Task objective = Print exactly the lines below between the line holding "Task: Expand the Не выбран (13) group" and the line holding "Open the GIRL", inclusive, and nothing more.

::: The data

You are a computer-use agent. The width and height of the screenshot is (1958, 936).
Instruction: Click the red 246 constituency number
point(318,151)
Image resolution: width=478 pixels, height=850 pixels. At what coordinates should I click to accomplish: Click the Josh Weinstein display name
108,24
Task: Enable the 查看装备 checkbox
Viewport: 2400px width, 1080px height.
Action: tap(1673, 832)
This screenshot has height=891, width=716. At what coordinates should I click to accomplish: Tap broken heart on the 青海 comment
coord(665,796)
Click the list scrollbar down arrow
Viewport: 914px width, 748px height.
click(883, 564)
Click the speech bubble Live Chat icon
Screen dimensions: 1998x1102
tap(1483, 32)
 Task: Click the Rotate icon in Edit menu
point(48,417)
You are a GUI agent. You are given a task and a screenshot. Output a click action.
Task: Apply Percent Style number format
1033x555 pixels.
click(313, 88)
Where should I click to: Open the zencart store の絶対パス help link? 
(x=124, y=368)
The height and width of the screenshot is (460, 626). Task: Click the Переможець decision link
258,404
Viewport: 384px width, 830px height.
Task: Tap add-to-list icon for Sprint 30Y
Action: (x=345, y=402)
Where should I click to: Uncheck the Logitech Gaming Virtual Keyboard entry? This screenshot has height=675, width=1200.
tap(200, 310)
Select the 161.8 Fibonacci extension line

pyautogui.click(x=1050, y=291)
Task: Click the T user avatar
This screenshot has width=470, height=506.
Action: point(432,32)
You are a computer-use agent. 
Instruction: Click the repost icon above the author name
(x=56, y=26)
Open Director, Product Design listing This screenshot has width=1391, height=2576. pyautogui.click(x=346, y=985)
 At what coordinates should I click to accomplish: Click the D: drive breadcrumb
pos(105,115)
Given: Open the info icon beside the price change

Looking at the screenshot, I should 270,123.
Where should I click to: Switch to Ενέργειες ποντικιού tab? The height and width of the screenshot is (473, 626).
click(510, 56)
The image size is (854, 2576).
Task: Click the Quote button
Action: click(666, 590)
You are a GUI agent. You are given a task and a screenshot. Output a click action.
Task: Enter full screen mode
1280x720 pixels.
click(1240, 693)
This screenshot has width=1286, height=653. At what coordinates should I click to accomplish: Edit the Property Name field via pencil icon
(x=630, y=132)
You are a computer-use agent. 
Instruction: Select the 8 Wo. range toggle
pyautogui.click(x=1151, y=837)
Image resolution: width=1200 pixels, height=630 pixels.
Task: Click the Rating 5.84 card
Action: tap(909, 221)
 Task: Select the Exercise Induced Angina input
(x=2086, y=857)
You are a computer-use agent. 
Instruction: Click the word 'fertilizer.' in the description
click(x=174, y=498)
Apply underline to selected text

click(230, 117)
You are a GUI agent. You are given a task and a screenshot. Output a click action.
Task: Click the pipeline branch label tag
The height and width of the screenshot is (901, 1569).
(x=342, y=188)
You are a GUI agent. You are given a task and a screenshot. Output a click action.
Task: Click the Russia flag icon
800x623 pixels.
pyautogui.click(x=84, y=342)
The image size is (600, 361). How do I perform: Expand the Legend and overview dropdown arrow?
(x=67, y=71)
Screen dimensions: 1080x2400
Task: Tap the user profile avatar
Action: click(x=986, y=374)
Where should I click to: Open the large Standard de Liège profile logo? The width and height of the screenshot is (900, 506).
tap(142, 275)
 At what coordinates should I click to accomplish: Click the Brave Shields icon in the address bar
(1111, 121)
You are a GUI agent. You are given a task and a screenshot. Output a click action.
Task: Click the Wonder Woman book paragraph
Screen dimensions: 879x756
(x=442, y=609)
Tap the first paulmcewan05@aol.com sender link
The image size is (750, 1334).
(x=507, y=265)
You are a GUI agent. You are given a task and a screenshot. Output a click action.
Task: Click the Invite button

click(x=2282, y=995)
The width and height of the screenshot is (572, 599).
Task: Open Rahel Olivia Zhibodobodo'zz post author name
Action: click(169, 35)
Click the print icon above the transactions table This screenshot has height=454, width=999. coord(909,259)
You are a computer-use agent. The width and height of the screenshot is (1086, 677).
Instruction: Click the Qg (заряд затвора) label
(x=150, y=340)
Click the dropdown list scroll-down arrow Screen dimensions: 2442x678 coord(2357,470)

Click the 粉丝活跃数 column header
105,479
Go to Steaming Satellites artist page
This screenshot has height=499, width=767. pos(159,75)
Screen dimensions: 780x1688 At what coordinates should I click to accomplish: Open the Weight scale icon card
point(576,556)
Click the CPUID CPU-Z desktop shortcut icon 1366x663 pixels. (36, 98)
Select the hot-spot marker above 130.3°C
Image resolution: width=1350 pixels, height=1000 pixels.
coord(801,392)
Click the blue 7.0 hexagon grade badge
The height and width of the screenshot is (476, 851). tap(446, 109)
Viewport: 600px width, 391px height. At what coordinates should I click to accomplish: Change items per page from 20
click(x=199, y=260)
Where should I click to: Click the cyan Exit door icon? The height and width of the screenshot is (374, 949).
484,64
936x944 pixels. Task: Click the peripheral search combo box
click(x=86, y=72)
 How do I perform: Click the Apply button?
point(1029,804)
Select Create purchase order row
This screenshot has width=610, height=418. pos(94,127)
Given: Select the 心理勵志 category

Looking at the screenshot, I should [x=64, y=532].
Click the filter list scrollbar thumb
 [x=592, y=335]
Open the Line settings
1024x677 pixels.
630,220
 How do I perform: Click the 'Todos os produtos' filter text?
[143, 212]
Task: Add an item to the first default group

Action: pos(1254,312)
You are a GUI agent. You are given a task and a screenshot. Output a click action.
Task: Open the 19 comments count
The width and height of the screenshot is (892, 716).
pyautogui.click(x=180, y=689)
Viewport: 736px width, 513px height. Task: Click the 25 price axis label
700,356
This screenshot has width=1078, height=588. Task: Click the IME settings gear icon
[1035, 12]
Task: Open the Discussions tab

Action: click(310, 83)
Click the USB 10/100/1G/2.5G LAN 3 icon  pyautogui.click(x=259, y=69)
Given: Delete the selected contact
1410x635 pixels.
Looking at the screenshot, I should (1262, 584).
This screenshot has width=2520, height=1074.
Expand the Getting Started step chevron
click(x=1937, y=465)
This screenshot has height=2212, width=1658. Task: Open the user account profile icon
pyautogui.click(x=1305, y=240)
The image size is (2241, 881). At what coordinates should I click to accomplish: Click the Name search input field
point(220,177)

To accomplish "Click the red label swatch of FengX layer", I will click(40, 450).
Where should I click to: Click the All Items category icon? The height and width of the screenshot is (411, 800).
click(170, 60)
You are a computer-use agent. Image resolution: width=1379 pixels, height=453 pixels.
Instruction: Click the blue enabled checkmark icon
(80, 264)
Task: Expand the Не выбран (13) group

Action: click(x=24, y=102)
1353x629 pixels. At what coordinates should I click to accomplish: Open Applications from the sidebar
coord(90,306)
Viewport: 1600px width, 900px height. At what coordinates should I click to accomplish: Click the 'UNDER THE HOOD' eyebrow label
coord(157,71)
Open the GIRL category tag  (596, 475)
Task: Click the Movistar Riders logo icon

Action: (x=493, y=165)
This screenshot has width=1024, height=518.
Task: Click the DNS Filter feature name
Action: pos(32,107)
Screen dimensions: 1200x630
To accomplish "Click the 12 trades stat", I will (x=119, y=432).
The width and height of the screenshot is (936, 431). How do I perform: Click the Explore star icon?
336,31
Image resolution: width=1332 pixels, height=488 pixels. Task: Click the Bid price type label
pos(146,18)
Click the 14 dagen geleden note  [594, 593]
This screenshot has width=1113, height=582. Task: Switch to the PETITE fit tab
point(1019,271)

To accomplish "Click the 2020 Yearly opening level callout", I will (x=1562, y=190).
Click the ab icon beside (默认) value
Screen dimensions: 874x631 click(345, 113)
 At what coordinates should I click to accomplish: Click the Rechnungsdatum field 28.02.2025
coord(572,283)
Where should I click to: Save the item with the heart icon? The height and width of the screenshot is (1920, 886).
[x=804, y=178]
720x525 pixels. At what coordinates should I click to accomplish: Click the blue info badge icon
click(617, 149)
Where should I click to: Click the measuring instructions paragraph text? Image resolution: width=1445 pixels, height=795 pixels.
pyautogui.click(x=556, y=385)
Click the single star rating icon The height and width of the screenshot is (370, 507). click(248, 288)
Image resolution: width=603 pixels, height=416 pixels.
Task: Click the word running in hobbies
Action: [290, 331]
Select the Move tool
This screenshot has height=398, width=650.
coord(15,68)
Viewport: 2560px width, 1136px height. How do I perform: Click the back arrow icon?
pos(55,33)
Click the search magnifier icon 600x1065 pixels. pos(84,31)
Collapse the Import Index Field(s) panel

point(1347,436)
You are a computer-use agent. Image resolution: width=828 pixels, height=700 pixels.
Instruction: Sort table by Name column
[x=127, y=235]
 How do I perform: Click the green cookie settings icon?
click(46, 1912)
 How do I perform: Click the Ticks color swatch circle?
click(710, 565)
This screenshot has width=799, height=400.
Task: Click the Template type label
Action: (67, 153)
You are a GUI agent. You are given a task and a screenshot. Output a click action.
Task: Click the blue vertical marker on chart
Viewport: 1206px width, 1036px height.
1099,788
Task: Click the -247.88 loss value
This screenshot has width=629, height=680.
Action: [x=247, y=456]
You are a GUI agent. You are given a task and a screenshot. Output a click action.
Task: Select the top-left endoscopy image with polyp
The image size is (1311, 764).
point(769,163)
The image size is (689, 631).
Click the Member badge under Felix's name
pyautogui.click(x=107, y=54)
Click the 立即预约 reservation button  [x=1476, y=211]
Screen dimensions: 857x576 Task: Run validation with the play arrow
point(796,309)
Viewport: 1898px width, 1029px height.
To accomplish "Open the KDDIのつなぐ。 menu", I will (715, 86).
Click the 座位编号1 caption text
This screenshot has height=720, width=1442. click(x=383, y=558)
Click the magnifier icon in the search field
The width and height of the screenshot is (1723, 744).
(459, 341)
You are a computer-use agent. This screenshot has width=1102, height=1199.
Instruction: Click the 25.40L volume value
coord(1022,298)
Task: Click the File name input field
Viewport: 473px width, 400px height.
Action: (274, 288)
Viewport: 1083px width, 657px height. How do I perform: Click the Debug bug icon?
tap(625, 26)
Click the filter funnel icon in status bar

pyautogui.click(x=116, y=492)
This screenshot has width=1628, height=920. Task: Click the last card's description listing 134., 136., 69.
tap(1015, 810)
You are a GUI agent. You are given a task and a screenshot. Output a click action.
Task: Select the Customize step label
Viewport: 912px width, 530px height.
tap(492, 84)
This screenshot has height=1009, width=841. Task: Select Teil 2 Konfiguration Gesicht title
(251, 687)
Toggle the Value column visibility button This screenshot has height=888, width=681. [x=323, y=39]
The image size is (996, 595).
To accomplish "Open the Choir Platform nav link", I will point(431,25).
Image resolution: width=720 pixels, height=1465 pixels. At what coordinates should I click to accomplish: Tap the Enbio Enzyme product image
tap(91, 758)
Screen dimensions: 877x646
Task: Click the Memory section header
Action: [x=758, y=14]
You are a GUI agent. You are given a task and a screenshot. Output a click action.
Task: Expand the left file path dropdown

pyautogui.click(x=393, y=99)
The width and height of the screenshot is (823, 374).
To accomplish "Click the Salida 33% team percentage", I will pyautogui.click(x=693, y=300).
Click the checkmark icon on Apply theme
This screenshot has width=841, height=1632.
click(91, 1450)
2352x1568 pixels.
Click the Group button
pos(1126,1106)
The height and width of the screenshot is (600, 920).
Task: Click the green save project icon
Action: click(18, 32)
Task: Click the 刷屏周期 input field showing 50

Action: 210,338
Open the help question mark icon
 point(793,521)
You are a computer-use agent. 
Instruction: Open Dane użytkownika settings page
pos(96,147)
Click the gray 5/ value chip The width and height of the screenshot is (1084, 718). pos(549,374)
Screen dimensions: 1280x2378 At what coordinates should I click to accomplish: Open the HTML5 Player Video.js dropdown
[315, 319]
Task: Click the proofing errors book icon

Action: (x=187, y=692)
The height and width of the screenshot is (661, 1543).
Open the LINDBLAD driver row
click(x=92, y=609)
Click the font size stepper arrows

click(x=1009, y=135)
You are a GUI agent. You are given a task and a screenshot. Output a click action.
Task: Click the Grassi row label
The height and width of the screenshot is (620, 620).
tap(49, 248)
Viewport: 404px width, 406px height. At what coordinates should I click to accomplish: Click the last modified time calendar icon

::::::

Answer space =
Task: Expand the Не выбран (13) group

Action: click(x=24, y=102)
1353x629 pixels. At what coordinates should I click to accomplish: Open Applications from the sidebar
coord(90,306)
Viewport: 1600px width, 900px height. At what coordinates should I click to accomplish: Click the 'UNDER THE HOOD' eyebrow label
coord(157,71)
Open the GIRL category tag  (596, 475)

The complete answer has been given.